15. Honorary Directors shall be eligible to attend all the meetings of the Board of Directors, but shall not be entitled to vote.
16. The members of the Board of Directors shall receive no remuneration for acting as such.
17. The Directors of the Society shall have the authority to spend not more than $1000, twice annually, without the prior vote of its membership. This does not include regular operating expenses.
18. The Directors of the Society must maintain the bank balance at a minimum $5000, at all times, for operating expenses.
19. Start and end dates of the terms of office of current Directors will be stated in the President’s Report.
For the purpose of carrying out the objects of the Society the Directors may borrow or raise or secure the payment of money in such manner (if any) as they think fit, and in particular by the issue of debentures: Provided that debentures not be issued without the sanction of a special resolution of the Society.
The preparation of the financial statements for the Annual General Meeting must be prepared by an independent bookkeeper/accountant not affiliated with or related to anyone within BCHLA.
1. The Board of Directors may adopt a seal which shall be the common seal of the Society and which shall be kept in the custody of the Secretary.
2. The seal of the Society shall be affixed to any and all documents requiring sealing on behalf of the society in the presence of such Officers or Directors as from time to time the Board of Directors may determine and the Board of Directors may establish from time to time regulations relating to the execution of documents not requiring the seal.
1. The By-Laws of the Society shall not be altered or added to except by a special resolution of the Society.
2. Twenty-one (21) days written notice, via regular post or email, to the members shall be given of all special resolutions.
The secretary shall maintain such books and records of the Society as required by the Societies Act or these by-laws.

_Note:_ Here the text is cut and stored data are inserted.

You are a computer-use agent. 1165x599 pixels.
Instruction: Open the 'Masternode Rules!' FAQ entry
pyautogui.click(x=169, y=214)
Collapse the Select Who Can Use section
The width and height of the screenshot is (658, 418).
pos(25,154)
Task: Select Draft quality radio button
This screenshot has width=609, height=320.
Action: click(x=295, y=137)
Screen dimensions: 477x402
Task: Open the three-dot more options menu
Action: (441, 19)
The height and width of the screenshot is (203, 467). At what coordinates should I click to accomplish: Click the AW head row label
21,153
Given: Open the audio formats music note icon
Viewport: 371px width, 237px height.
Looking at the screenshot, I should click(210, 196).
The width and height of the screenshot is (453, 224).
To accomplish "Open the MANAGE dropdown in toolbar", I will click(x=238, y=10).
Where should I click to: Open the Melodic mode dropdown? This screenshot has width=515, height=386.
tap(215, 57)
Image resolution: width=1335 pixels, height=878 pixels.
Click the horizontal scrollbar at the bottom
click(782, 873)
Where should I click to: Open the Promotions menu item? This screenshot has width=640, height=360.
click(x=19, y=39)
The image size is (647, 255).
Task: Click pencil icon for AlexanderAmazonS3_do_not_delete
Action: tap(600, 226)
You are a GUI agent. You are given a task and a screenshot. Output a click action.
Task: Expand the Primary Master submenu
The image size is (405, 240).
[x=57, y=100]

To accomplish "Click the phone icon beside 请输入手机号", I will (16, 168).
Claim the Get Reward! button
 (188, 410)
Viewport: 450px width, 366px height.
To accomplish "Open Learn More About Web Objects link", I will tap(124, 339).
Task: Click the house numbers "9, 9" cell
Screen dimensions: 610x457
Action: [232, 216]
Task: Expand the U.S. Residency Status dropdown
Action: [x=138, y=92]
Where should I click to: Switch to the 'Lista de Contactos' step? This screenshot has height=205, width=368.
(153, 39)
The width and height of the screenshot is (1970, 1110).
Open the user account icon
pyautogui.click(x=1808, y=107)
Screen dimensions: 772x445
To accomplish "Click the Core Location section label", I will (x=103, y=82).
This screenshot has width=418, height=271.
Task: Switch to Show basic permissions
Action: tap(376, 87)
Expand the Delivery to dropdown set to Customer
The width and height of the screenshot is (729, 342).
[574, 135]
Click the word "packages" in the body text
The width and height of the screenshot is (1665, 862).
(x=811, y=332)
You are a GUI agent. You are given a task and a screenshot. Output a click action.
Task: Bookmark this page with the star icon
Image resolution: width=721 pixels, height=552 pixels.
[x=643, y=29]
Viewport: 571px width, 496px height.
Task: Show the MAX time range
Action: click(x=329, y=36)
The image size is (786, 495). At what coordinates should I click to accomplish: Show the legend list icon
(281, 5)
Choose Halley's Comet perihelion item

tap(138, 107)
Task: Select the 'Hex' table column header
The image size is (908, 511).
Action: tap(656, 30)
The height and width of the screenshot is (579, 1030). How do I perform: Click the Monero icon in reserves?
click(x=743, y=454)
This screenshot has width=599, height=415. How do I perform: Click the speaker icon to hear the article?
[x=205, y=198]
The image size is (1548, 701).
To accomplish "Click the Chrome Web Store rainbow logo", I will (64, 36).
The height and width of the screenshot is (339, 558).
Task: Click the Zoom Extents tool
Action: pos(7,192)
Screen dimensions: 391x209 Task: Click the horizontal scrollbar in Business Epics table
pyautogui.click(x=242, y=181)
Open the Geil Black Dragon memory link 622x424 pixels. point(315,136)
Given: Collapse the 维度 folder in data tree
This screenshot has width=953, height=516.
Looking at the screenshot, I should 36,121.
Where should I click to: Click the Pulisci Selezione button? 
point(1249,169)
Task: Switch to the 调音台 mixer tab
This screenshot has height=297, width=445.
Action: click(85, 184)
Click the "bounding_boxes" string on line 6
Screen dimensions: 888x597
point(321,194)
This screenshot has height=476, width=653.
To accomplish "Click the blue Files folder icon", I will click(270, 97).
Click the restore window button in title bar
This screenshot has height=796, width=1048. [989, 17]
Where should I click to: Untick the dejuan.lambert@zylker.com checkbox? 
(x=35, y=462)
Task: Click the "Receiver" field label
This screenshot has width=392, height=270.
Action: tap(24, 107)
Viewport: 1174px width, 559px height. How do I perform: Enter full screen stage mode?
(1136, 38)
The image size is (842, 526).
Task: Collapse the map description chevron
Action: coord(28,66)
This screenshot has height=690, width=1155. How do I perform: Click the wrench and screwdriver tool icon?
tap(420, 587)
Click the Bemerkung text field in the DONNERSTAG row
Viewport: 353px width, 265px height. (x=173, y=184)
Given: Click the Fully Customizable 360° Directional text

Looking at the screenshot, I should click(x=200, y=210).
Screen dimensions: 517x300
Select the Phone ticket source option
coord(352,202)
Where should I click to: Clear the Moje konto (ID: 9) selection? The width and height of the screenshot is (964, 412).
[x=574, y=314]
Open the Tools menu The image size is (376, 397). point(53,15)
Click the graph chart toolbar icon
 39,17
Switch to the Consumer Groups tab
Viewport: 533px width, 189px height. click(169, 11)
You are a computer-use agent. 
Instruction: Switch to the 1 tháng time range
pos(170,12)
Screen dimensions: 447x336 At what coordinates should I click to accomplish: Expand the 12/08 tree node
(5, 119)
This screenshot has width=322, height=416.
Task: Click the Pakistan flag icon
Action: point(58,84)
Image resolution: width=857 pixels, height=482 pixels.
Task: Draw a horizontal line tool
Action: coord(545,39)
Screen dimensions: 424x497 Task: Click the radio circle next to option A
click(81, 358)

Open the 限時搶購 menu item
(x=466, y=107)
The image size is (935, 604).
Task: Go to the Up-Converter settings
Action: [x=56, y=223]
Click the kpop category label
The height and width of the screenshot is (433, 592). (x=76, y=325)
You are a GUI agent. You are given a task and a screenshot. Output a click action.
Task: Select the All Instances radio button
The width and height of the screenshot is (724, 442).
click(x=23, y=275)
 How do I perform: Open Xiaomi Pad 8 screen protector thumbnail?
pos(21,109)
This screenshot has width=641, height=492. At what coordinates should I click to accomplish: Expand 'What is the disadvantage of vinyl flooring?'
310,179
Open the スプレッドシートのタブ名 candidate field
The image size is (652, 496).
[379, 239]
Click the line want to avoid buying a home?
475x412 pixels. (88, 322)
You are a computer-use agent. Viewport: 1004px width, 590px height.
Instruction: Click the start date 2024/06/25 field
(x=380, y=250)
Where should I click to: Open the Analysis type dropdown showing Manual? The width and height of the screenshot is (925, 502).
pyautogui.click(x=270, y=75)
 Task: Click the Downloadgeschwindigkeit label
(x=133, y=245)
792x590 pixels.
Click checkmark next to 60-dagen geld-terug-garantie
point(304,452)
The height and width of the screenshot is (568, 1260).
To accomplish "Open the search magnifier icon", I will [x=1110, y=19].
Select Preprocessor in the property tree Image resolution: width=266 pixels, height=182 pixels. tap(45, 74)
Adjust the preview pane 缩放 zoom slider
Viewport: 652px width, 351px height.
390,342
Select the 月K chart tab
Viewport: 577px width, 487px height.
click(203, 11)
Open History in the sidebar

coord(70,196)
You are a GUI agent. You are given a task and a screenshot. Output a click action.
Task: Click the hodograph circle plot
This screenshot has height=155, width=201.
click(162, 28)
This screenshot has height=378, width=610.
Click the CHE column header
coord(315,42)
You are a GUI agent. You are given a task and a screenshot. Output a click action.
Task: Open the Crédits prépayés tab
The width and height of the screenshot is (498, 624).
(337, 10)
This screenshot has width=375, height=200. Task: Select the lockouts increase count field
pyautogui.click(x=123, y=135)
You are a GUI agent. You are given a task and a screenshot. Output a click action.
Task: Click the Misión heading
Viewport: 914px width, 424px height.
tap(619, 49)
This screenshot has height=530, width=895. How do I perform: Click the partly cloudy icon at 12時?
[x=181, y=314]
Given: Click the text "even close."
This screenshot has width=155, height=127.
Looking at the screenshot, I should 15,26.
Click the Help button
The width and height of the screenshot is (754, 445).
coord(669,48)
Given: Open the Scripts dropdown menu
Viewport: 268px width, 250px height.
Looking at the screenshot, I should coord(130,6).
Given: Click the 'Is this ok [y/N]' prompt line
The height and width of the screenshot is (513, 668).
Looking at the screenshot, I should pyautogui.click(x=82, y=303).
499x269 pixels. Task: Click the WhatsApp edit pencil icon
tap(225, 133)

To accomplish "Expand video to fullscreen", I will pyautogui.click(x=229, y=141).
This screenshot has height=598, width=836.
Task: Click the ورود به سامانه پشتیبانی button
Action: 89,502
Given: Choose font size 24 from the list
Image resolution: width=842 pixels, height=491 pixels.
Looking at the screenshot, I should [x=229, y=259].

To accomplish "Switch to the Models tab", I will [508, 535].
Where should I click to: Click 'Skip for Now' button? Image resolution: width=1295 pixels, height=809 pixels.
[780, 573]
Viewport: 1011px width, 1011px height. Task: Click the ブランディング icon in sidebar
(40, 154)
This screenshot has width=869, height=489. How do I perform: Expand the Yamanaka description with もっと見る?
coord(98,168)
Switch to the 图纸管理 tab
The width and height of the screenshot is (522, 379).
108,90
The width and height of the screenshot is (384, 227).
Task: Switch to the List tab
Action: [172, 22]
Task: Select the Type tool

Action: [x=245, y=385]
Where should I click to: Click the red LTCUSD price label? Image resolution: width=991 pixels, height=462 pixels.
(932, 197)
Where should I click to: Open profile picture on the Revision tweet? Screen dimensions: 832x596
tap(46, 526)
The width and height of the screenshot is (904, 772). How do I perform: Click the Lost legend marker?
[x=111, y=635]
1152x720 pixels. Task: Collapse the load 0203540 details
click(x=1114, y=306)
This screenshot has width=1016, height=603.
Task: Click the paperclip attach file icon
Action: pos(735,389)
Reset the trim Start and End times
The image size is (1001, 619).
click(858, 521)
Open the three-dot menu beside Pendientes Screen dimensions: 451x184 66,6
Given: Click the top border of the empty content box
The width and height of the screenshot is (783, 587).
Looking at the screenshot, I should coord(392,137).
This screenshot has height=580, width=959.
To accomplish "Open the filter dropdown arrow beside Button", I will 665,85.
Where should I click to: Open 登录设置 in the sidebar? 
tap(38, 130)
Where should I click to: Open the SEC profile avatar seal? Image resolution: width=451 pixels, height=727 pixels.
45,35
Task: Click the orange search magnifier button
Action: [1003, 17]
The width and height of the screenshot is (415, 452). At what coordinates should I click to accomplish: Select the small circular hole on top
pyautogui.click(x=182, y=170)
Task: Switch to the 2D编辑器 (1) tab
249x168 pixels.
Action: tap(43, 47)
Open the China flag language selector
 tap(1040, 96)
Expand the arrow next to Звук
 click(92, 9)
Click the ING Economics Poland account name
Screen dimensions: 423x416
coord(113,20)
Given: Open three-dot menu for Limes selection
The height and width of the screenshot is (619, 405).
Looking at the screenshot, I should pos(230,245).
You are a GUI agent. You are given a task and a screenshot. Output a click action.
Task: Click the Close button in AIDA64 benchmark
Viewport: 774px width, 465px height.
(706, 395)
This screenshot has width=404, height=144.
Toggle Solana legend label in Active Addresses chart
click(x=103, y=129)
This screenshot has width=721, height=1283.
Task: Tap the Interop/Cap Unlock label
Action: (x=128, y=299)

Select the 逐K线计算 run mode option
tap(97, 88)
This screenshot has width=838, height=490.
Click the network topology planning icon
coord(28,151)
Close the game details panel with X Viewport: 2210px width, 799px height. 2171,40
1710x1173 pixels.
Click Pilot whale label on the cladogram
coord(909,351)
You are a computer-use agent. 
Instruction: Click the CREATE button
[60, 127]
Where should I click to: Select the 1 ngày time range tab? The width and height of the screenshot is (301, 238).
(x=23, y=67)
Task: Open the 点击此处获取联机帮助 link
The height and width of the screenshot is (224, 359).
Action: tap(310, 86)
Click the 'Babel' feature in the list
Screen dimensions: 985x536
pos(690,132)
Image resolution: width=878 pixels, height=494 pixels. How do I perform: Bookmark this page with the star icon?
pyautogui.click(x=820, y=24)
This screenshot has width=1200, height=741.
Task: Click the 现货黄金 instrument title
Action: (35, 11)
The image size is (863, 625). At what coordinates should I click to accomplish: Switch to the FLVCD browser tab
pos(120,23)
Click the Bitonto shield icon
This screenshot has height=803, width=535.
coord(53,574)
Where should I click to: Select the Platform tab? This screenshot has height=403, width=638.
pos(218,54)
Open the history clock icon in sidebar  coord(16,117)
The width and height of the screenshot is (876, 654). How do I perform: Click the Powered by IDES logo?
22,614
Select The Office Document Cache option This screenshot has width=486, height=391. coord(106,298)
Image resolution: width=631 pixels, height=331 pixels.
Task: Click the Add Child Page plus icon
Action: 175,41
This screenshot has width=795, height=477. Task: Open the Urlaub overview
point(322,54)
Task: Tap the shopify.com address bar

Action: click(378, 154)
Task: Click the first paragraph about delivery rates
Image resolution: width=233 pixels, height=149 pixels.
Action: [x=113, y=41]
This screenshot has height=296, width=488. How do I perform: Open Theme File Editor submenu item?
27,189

The Directors shall make documents, including the financial records of the society, available for personal viewing by the members and directors with a minimum of 2 days notice at the location where the documents are held. Also, at the request of a member, copies of documents shall be mailed and a nominal fee of not more than $.50 per page may be charged for copying.
1. The Society may from time to time incorporate or establish branch groups or offices (hereby termed "branches") throughout British Columbia and Canada and, if necessary for the attainment of this purpose, the Board of Directors shall be authorized, by affirmative vote of 75 percent to decide:
a. that the Society incorporate a branch society pursuant to Section 19 of the Societies Act or such similar section as may be enacted from time to time.
b. that the Society may be registered as an extra-provincial society in any province or territory of Canada where the laws of that province or territory allow for such registration.
c. that the Society establish branches under the name of the society in those provinces or territories in Canada where registration of extra-provincial non-profit societies is not provided for in the laws of that province or territory.
2. Any policy statements issued by the branches must have the prior approval of the Board of Directors.
3. The major function of the branches shall be to support the Society by raising funds, circulation statements of policy and in any other manner as shall be determined by the Board of Directors of the Society.
4. Adequate lines of communication between the Society and its branches shall be established and maintained, Branches shall record minutes of all meetings and submit them together with regular financial statements to the Board of Directors of the Society.
5. Branches shall not enter into any contract assigning rights with respect to the use of the Society name, logo philosophy or experience without prior approval of the Board of Directors of the Society.
6. Branches shall have the right to take action with respect to purely local issues, subject to their obligations under (2), (3) and (5) above.